Print the lines starting at the line that contains "You are a GUI" and ending at the line that contains "This screenshot has height=896, width=1344.", reproducing them verbatim.

Input records:
********************

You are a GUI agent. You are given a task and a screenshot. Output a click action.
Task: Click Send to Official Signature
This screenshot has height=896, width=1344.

********************

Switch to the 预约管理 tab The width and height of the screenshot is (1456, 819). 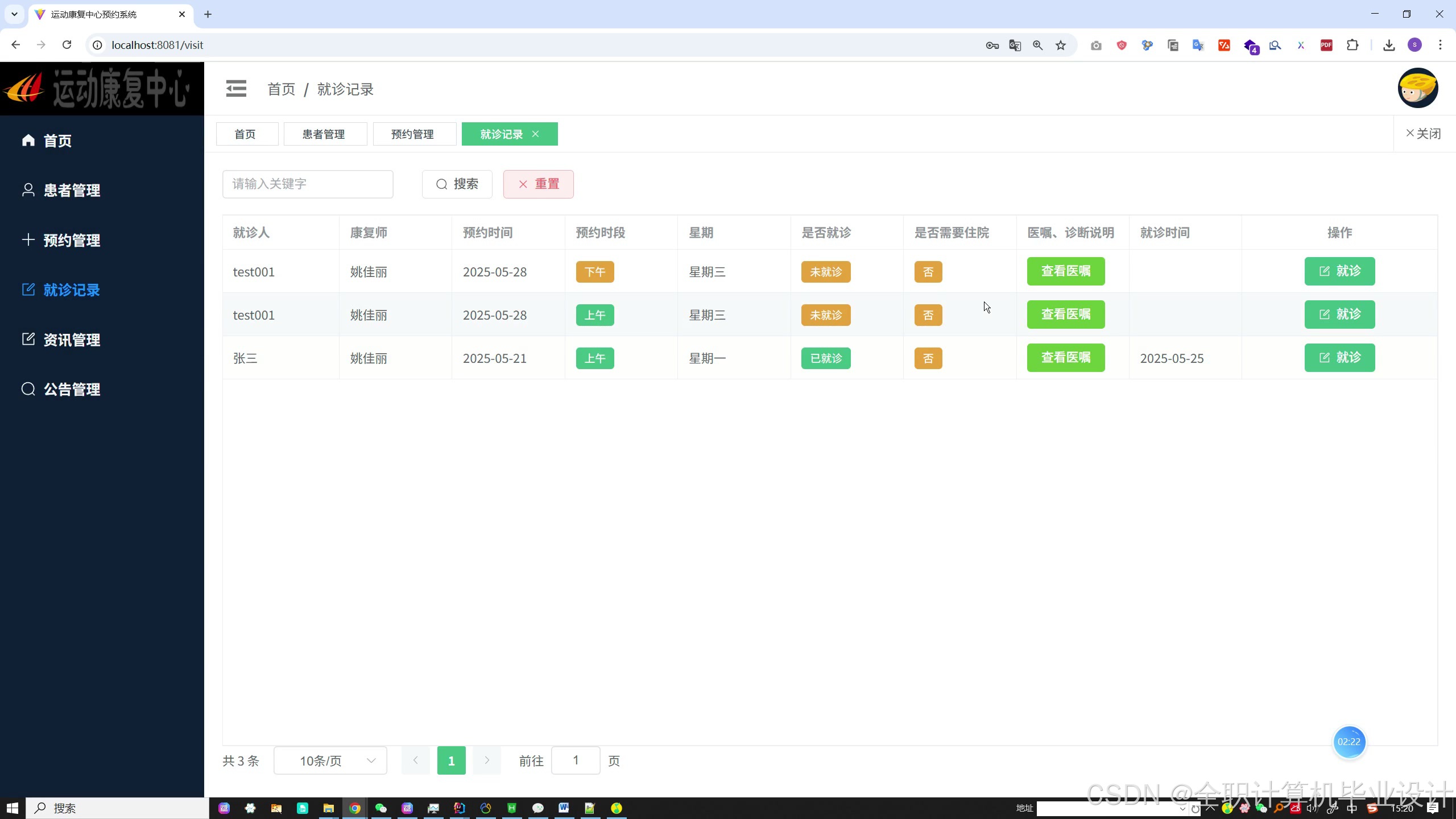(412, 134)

********************

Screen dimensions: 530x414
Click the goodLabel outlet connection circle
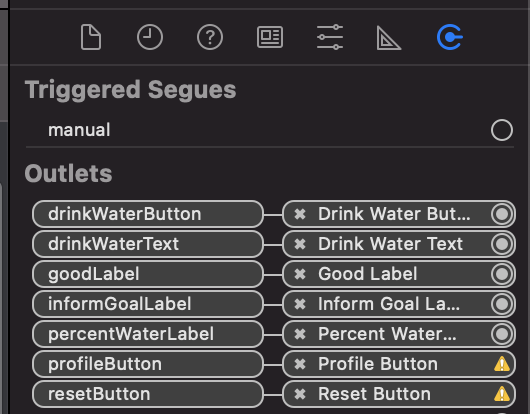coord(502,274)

********************

Response for this exercise:
You are a GUI agent. You are given a task and a screenshot. Output a click action.
Task: Click Send to Official Signature
This screenshot has height=896, width=1344.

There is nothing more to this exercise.